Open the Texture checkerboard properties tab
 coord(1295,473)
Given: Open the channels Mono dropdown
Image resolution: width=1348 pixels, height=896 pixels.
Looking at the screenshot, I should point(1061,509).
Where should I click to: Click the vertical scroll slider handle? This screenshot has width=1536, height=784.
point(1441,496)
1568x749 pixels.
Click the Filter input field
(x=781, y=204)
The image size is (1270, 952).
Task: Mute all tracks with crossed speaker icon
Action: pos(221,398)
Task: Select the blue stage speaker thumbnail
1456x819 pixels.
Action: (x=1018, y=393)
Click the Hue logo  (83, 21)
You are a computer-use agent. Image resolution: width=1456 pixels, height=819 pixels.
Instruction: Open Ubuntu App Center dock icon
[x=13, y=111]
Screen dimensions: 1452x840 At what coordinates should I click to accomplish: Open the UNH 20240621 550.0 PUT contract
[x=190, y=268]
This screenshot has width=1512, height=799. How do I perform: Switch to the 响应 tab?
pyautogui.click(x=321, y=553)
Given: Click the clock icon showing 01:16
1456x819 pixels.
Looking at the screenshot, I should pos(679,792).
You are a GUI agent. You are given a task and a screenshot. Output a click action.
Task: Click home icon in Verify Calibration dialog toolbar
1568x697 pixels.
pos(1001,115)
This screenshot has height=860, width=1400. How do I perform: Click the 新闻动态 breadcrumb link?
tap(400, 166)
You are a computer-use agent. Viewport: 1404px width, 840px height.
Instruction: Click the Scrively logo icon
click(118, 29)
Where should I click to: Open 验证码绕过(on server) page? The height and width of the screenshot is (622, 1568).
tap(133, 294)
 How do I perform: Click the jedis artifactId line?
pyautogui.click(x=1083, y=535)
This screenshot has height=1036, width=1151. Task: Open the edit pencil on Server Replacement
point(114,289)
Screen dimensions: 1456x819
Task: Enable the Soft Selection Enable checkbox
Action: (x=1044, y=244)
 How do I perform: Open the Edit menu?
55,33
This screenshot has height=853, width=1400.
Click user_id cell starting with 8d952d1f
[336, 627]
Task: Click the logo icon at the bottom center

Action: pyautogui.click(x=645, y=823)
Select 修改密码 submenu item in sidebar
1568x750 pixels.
== == ==
* TASK DIRECTIONS *
Copy exactly the lines from the one with "How do I perform: Click the jedis" down to the last line of the records above, and leave out everything else.

* RESULT *
 How do I perform: Click the jedis artifactId line?
pyautogui.click(x=1083, y=535)
This screenshot has height=1036, width=1151. Task: Open the edit pencil on Server Replacement
point(114,289)
Screen dimensions: 1456x819
Task: Enable the Soft Selection Enable checkbox
Action: (x=1044, y=244)
 How do I perform: Open the Edit menu?
55,33
This screenshot has height=853, width=1400.
Click user_id cell starting with 8d952d1f
[336, 627]
Task: Click the logo icon at the bottom center

Action: pyautogui.click(x=645, y=823)
Select 修改密码 submenu item in sidebar
1568x750 pixels.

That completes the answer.